アザラシをねらうとき、何の前でじっと待ちますか?
漢字の問題
かん字に直して書きましょう。
- ⑴ようふく
- ⑵はこ
- ⑶はし
答えを見る
えらぶ問題 ⑴② ⑵①
書く問題⑴とうめい。 ⑵息つぎのあな。
漢字⑴洋服 ⑵箱 ⑶橋
書く問題は、答えと言葉づかいがちがっても、 意味が合っていれば○にしてあげてください。
プリントの見本

A4サイズ・横向きで印刷してお使いください。
A4・横向き/1枚目が問題、2枚目が答えです
ホッキョクグマに会える場所
- 旭川市旭山動物園北海道旭川市
水中を泳ぐ姿を下から見上げられる展示があります。前足だけで泳いでいることが確かめられます。
- 北極海の氷の上北極圏
本来の住みかです。海の氷が減り続けているため、狩りのできる期間が短くなっています。

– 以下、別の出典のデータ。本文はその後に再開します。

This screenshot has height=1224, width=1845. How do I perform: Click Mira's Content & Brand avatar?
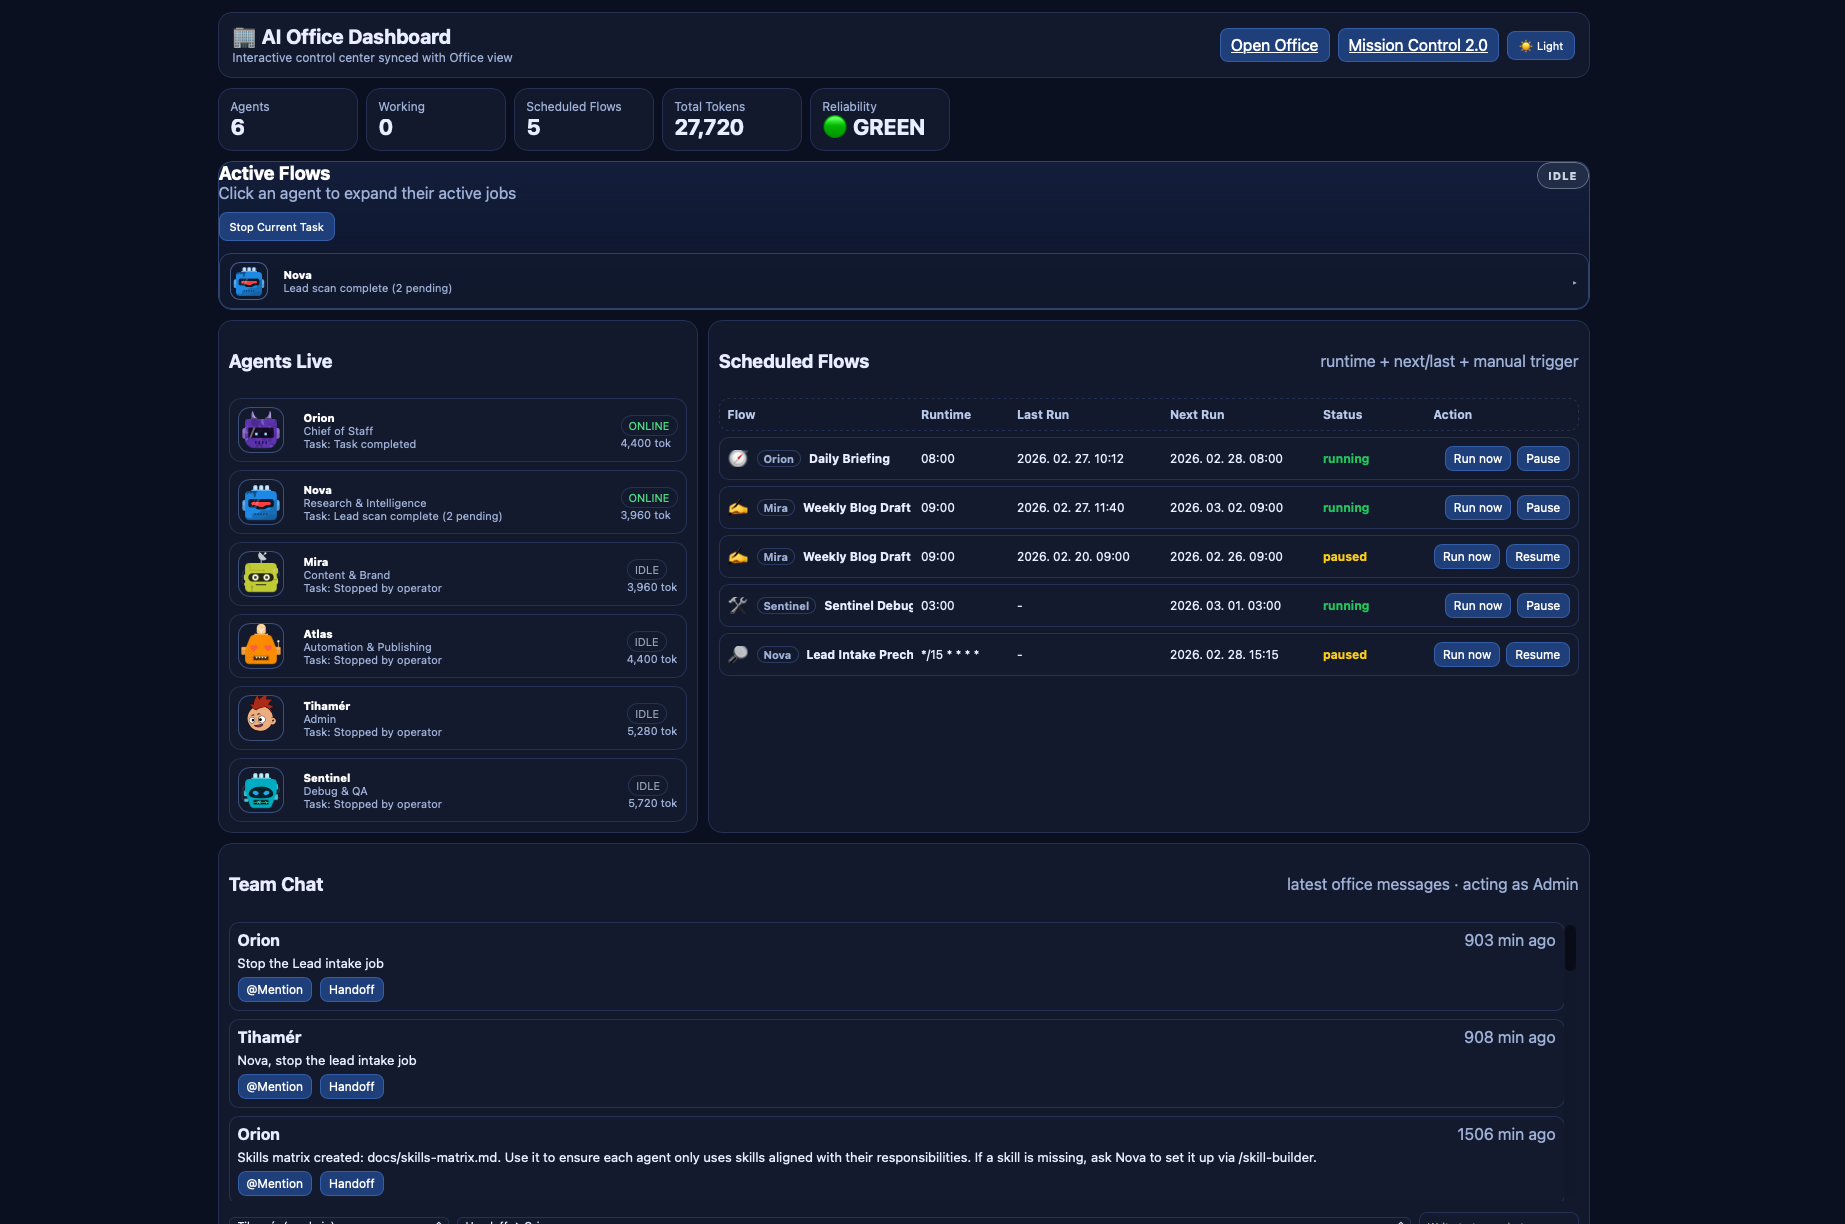pos(260,574)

※ 開館日・時間・料金は変わることがあります。おでかけの前に、 各施設の公式ページでご確認ください。
もっと知りたい ホッキョクグマのこと
動物園で緑色になったことがある
毛の空洞に藻が入りこんで繁殖し、体が緑色に見えたホッキョクグマがいます。毛が透明である何よりの証拠になりました。
泳ぐときも足で立つ
泳ぐのは前足だけで、後ろ足は舵として使います。犬かきの上手なバージョンだと思うと分かりやすいかもしれません。
氷が減ると狩りができない
ホッキョクグマは氷の上でアザラシを狩ります。地球が暖かくなって海の氷が減ると、狩りの場所そのものがなくなります。数が減っている一番の理由です。
👨👩👧 おうちの方へ
「白い毛じゃないのに、どうして白く見えるの?」と聞いてみてください。説明できたら、理科の力もついています。